*EXERCISE SET*
[A] In the article on the India-Pakistan impasse, how long was the dinner meeting between the two leaders?
[B] Please change "街貓" to "流浪貓" in the stretch of rows from the one containing "陌生的孩子 (136, 853)" through the one containing "再見街貓BOB (305, 1697)". Return only those rows, with nothing else altered.

*READING PASSAGE*
A Breath of Fresh Feminine Air

Noviembre 2005

  Praful Bidwai

A Breath of Fresh Feminine Air
Praful Bidwai
he News International, 24 September 2005

The past ten days have brought depressing news to us South Asians. The Manmohan Singh-Pervez Musharraf encounter in New York confirmed that there’s an impasse in the India-Pakistan dialogue. The two leaders’ speeches at the United Nations were replete with uncomplimentary references to each other’s positions, and reminiscent of the point-scoring India-Pakistan rivalry so starkly evident till early last year. Their four hour-long dinner meeting could not fully reverse the damage despite some efforts at recomposition of differences. Unlike in April, they couldn’t summon the courage to say the peace process is "irreversible".

Even more disheartening were Musharraf’s offensive remarks to The Washington Post on rape in Pakistan as a money-making racket and his intemperate attack on non-governmental organisations (NGOs) who fight for women’s rights, whom he just fell short of branding as traitors. He said: "A lot of people say if you want to go abroad and get a visa for Canada or citizenship and be a millionaire, get yourself raped".

When this outburst was greeted with condemnation, not just by women’s groups, but even the Canadian Prime Minister, the Pakistan government resorted to a familiar trick: denial. It alleged that Musharraf’s comments were distorted. The Washington Post has since replayed the tapes of the interview with three of its reporters and confirmed that "Musharraf—who was surrounded by aides who took notes and also recorded the interview—was accurately quoted". Instead of apologising for his remarks, Musharraf launched yet another attack on NGOs, accusing them of following anti-national agendas.

Why should this dismay and shock us here in the subcontinent? For one, Musharraf demonstrated a deplorable failure to understand rape as a form of sexual violence directed at women. By its very definition, rape is perpetrated against unwilling women and violates their bodies. The claim that any woman would willingly get raped to secure residency rights in the West or become "a millionaire" beggars belief.

Rows of pointing data:
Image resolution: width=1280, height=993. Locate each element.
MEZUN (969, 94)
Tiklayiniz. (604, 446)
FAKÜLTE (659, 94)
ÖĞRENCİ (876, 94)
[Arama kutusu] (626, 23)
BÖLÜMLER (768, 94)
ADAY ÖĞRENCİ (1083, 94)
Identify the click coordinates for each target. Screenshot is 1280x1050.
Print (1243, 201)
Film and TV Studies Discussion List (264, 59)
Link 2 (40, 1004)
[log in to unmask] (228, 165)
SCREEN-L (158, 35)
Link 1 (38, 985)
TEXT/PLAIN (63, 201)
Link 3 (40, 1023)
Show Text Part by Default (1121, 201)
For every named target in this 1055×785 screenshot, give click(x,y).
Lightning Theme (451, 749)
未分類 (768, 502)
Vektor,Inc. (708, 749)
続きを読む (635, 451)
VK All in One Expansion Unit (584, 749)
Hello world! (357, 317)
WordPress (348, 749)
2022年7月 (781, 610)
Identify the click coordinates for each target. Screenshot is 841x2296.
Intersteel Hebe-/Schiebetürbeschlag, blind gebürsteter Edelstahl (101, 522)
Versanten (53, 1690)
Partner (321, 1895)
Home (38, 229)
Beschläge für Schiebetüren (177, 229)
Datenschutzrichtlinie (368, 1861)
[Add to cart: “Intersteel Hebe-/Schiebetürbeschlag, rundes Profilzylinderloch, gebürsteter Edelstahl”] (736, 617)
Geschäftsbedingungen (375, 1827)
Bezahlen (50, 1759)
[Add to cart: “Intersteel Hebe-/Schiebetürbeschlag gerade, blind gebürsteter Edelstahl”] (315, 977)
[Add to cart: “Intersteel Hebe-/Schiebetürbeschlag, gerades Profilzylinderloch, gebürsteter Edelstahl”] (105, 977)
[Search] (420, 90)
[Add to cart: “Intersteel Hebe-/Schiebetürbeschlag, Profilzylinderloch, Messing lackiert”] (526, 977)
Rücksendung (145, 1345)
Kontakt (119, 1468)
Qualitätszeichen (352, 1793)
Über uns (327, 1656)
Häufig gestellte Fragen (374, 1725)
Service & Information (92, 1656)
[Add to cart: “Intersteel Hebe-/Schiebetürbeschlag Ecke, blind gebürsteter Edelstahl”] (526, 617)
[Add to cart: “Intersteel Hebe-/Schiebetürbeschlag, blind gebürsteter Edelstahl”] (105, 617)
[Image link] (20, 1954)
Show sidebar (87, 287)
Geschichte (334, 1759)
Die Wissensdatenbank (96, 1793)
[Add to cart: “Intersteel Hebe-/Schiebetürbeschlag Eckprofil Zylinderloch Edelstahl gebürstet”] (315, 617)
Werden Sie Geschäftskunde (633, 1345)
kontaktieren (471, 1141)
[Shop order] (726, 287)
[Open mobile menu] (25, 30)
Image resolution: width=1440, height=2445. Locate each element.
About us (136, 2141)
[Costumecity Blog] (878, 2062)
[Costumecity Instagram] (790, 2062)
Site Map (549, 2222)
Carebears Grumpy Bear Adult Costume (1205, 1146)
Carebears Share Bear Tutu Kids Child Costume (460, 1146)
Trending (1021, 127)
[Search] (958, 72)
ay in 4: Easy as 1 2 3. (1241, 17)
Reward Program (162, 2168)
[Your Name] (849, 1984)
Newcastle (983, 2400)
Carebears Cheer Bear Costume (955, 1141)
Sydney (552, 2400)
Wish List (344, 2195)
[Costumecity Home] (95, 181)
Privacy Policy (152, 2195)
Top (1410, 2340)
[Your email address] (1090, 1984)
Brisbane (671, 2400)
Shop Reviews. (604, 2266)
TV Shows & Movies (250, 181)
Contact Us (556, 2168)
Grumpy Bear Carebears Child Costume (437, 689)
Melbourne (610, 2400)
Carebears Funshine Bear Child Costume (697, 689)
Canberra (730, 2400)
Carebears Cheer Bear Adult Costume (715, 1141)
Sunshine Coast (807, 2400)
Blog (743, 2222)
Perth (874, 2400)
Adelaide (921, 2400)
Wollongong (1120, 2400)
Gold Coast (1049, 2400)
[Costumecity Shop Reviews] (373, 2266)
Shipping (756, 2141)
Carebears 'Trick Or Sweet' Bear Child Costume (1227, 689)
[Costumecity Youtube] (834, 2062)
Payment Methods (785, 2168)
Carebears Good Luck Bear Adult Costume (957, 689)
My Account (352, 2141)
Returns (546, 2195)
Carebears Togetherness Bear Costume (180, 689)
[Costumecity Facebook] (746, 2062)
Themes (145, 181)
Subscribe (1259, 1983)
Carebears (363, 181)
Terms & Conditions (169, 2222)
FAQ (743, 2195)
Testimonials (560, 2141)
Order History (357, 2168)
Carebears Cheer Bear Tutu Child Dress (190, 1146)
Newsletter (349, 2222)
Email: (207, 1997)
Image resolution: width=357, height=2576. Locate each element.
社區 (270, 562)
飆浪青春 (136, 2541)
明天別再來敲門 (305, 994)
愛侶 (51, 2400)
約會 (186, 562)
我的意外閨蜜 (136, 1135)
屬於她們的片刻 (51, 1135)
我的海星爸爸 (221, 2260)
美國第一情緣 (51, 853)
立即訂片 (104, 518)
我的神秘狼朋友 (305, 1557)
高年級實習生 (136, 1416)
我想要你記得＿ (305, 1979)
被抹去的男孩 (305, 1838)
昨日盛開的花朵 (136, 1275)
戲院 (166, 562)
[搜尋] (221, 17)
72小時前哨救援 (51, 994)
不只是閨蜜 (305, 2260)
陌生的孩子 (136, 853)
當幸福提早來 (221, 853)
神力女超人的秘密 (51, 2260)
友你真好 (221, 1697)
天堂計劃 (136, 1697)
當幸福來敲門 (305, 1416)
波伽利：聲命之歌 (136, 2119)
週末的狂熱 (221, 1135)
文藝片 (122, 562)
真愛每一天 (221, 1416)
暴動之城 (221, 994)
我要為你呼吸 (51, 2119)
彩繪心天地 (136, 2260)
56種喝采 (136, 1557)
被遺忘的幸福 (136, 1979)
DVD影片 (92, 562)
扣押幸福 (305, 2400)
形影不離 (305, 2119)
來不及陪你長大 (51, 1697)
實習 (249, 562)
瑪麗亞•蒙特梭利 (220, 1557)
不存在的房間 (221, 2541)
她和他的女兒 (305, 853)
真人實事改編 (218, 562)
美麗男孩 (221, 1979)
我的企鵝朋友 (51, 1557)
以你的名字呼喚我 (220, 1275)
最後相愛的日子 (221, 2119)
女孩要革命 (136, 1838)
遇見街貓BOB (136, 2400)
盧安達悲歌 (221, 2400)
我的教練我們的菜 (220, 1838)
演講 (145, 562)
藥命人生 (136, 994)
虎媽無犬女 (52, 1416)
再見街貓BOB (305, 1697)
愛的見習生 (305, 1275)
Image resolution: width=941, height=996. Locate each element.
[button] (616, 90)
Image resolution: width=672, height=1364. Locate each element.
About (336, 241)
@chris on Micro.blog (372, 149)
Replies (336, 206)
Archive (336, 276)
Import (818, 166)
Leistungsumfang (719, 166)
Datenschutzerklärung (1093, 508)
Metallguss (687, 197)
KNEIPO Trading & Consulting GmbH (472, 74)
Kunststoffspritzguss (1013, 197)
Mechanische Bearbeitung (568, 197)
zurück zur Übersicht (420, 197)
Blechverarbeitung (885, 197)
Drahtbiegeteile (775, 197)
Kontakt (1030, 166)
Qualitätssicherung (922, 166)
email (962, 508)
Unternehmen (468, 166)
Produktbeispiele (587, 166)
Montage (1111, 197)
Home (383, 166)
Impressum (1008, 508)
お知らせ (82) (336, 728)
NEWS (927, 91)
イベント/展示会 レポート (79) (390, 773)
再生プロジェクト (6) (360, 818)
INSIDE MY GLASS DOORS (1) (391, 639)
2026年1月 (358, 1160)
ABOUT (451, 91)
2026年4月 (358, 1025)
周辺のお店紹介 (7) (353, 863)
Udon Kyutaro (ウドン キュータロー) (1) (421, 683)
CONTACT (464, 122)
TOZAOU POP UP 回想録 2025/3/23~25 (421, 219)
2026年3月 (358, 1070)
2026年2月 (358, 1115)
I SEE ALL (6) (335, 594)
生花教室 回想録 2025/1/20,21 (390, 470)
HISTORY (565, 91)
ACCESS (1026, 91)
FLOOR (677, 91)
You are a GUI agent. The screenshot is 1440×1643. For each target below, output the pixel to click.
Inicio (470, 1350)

*TASK ANSWERS*
[A] Four hours.

[B]
陌生的孩子 (136, 853)
當幸福提早來 (221, 853)
神力女超人的秘密 (51, 2260)
友你真好 (221, 1697)
天堂計劃 (136, 1697)
當幸福來敲門 (305, 1416)
波伽利：聲命之歌 (136, 2119)
週末的狂熱 (221, 1135)
文藝片 (122, 562)
真愛每一天 (221, 1416)
暴動之城 (221, 994)
我要為你呼吸 (51, 2119)
彩繪心天地 (136, 2260)
56種喝采 (136, 1557)
被遺忘的幸福 (136, 1979)
DVD影片 (92, 562)
扣押幸福 (305, 2400)
形影不離 (305, 2119)
來不及陪你長大 (51, 1697)
實習 (249, 562)
瑪麗亞•蒙特梭利 (220, 1557)
不存在的房間 (221, 2541)
她和他的女兒 (305, 853)
真人實事改編 (218, 562)
美麗男孩 (221, 1979)
我的企鵝朋友 (51, 1557)
以你的名字呼喚我 (220, 1275)
最後相愛的日子 (221, 2119)
女孩要革命 (136, 1838)
遇見流浪貓BOB (136, 2400)
盧安達悲歌 (221, 2400)
我的教練我們的菜 (220, 1838)
演講 (145, 562)
藥命人生 (136, 994)
虎媽無犬女 (52, 1416)
再見流浪貓BOB (305, 1697)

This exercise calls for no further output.